**Material provided**

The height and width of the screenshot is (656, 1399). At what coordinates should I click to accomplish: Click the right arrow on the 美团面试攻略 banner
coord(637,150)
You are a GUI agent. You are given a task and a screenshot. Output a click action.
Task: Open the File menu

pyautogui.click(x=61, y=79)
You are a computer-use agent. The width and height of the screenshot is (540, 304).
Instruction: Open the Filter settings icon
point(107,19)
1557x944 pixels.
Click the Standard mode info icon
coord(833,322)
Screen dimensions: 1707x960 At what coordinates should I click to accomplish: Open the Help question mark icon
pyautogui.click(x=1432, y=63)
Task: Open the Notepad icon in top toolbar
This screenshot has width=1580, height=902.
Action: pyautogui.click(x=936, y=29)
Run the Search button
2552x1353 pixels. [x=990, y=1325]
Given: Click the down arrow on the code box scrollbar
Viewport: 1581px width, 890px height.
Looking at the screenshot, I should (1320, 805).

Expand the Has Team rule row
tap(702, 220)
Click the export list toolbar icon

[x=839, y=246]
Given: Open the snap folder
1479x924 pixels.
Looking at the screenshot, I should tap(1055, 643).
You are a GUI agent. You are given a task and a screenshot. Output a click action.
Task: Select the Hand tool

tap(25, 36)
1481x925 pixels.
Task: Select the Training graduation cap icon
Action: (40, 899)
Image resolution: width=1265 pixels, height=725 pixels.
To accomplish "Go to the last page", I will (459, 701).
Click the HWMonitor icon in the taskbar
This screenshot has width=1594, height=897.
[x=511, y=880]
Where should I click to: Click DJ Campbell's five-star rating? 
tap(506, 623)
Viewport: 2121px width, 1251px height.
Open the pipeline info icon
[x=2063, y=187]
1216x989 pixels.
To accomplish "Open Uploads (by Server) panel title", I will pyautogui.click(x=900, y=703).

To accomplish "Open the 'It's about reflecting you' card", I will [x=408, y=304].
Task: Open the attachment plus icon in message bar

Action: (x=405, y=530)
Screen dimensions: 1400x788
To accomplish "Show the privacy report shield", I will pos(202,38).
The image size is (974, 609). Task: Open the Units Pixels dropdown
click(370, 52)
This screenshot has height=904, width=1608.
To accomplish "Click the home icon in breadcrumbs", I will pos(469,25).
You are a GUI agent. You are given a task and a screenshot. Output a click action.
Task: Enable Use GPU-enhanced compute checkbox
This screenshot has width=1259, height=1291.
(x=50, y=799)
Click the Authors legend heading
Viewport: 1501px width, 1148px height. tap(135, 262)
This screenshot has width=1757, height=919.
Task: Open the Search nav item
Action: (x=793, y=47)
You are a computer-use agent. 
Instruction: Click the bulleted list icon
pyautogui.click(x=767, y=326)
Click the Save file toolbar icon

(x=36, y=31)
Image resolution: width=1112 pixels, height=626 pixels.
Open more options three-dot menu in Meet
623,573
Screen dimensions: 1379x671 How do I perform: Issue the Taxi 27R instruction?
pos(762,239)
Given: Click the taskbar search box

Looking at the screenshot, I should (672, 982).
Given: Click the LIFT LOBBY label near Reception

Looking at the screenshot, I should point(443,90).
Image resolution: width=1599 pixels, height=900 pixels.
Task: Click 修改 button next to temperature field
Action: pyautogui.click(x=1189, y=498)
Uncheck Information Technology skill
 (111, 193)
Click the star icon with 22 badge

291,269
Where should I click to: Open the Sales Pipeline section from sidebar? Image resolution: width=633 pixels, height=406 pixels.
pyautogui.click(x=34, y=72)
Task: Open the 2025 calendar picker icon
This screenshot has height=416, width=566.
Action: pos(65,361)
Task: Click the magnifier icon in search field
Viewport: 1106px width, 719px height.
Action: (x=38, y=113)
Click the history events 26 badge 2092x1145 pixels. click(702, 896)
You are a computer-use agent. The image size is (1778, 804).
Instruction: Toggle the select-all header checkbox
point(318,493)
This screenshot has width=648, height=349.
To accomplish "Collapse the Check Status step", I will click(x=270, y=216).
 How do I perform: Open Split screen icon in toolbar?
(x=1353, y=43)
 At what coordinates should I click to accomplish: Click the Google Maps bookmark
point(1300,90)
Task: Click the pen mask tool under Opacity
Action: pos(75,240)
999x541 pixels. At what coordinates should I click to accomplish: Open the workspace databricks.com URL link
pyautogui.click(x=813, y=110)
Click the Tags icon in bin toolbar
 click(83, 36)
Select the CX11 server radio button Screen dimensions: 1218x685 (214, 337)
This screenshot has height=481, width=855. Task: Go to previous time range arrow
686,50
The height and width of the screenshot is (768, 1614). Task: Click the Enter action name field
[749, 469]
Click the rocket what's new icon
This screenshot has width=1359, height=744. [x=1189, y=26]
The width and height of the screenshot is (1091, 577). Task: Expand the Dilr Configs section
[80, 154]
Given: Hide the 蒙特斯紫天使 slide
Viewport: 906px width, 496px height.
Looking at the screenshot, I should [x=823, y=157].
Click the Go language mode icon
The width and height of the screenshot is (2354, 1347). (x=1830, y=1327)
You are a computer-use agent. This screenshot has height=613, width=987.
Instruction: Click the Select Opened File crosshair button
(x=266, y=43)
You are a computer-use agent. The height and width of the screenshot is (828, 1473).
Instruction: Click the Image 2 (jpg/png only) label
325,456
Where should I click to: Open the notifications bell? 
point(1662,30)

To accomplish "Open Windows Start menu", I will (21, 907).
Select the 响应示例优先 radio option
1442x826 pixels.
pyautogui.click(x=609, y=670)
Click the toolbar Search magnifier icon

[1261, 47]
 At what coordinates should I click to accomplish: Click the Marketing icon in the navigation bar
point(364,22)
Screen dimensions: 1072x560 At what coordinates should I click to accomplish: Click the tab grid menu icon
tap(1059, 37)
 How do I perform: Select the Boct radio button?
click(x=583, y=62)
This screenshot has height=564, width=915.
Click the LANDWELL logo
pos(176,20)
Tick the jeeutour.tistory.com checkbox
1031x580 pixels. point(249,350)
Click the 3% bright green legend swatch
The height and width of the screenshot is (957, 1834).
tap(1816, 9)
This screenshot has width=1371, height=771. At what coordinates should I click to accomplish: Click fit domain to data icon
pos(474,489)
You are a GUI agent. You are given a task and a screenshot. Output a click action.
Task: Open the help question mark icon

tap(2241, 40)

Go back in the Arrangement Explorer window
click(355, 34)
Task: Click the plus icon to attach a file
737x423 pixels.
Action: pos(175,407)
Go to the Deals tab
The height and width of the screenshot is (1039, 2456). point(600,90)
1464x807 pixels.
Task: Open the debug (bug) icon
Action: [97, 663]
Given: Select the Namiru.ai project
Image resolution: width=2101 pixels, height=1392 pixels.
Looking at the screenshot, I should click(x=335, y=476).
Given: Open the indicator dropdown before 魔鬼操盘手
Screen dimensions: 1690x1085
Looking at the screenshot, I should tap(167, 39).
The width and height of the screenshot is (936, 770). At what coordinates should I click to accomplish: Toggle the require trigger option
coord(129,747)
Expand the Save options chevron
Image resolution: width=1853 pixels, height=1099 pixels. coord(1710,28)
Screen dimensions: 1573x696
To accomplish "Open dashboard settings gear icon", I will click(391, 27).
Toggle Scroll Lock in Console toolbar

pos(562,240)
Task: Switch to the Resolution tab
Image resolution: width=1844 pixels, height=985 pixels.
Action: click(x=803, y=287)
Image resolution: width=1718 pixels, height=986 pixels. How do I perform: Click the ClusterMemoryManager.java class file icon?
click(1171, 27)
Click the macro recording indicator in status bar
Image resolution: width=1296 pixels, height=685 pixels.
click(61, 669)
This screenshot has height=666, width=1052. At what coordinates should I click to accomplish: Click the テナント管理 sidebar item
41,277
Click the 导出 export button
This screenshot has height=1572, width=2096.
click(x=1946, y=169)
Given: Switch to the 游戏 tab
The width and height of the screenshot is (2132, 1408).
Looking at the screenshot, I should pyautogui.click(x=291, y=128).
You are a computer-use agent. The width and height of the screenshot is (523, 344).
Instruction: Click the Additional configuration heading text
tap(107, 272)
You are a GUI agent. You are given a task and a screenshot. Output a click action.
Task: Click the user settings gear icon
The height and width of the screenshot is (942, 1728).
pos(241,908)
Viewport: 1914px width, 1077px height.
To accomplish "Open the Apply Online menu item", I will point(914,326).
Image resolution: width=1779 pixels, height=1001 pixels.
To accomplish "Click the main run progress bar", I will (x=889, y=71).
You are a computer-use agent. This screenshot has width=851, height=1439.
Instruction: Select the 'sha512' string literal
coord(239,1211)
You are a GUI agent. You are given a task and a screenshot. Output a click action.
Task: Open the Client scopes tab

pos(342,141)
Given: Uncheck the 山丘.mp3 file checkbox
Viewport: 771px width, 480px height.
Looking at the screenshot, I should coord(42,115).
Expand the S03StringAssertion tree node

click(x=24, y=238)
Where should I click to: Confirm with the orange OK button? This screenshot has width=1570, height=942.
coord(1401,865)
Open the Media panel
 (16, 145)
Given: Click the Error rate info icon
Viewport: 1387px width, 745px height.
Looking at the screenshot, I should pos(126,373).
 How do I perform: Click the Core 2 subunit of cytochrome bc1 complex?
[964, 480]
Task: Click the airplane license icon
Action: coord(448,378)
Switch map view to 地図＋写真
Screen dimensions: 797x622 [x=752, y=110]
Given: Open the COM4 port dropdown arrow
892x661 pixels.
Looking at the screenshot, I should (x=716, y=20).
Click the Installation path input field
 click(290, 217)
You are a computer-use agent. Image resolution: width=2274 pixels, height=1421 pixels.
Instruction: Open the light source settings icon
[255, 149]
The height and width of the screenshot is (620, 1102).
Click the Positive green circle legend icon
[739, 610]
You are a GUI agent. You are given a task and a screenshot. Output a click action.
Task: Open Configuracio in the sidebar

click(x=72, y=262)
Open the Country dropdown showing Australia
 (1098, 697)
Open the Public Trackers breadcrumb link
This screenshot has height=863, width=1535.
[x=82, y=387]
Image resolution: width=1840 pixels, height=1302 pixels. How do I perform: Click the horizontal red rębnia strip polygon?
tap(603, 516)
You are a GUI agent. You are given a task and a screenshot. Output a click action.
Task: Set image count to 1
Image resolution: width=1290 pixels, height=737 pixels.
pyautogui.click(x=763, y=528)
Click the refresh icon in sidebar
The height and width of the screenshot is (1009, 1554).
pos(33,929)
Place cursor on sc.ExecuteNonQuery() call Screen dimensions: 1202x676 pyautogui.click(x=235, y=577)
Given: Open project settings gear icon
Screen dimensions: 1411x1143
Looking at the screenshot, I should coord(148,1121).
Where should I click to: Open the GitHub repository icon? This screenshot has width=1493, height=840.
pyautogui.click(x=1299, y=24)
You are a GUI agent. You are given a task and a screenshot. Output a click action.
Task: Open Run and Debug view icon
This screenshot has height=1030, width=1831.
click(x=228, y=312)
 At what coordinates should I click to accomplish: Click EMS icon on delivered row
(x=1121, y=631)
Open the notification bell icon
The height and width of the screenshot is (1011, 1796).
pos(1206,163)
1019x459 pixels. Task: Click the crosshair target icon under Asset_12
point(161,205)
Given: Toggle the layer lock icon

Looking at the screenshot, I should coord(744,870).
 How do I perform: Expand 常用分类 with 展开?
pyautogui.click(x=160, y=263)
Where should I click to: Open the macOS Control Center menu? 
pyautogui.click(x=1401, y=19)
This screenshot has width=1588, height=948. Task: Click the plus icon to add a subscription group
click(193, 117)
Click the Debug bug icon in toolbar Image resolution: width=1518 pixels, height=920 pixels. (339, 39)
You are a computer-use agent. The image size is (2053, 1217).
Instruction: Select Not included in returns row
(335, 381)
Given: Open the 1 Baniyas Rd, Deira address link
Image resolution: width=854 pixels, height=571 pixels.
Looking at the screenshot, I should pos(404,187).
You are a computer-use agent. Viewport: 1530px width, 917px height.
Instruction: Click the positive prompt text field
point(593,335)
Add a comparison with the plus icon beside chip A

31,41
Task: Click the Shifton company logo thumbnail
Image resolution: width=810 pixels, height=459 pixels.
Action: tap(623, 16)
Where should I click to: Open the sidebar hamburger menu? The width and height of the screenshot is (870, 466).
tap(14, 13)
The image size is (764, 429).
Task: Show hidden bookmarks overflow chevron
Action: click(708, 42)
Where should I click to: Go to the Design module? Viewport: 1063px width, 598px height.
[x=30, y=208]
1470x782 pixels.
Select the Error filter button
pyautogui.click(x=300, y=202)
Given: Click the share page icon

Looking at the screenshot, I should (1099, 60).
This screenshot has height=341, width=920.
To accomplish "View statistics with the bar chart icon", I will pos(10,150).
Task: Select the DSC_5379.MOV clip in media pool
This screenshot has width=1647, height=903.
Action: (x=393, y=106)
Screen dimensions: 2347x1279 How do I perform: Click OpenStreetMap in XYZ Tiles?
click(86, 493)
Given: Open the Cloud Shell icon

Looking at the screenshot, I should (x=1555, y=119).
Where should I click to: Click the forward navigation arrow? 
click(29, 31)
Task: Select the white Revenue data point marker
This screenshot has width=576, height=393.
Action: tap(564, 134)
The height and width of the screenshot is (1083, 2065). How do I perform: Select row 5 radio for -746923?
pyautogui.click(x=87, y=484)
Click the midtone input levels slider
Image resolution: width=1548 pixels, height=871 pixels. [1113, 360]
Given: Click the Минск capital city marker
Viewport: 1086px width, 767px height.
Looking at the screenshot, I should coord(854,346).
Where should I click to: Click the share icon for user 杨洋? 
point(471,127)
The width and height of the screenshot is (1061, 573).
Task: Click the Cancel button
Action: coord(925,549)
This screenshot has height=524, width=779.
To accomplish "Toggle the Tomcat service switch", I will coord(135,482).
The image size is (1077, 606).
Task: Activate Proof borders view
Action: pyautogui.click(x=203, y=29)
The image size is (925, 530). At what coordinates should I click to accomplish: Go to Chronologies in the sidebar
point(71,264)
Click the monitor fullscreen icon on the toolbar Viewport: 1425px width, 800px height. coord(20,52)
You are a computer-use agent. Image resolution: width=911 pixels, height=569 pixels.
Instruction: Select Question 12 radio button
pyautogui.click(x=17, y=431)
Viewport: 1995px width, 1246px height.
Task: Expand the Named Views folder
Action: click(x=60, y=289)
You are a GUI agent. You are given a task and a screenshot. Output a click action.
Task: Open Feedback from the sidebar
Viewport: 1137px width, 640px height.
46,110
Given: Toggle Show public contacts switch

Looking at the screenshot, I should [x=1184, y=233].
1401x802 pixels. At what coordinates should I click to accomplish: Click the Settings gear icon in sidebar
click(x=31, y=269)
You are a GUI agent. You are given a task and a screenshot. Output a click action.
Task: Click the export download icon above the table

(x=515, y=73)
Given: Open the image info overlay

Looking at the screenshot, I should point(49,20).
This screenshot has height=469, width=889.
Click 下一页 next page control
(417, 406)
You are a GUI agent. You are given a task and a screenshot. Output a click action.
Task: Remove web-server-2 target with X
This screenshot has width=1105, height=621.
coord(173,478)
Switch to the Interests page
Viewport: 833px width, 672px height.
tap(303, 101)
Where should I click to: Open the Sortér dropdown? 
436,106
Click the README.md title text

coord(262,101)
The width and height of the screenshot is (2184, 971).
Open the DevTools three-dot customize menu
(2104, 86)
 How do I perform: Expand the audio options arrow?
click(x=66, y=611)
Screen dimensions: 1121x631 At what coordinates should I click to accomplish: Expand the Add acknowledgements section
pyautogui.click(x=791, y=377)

**Exercise objective**
Nothing but the lines above from the one containing "Click the midtone input levels slider" through the one containing "Click the monitor" should appear in the answer, each repeated exactly.

**Response area**
Click the midtone input levels slider
Image resolution: width=1548 pixels, height=871 pixels. [1113, 360]
Given: Click the Минск capital city marker
Viewport: 1086px width, 767px height.
Looking at the screenshot, I should coord(854,346).
Where should I click to: Click the share icon for user 杨洋? 
point(471,127)
The width and height of the screenshot is (1061, 573).
Task: Click the Cancel button
Action: coord(925,549)
This screenshot has height=524, width=779.
To accomplish "Toggle the Tomcat service switch", I will coord(135,482).
The image size is (1077, 606).
Task: Activate Proof borders view
Action: pyautogui.click(x=203, y=29)
The image size is (925, 530). At what coordinates should I click to accomplish: Go to Chronologies in the sidebar
point(71,264)
Click the monitor fullscreen icon on the toolbar Viewport: 1425px width, 800px height. coord(20,52)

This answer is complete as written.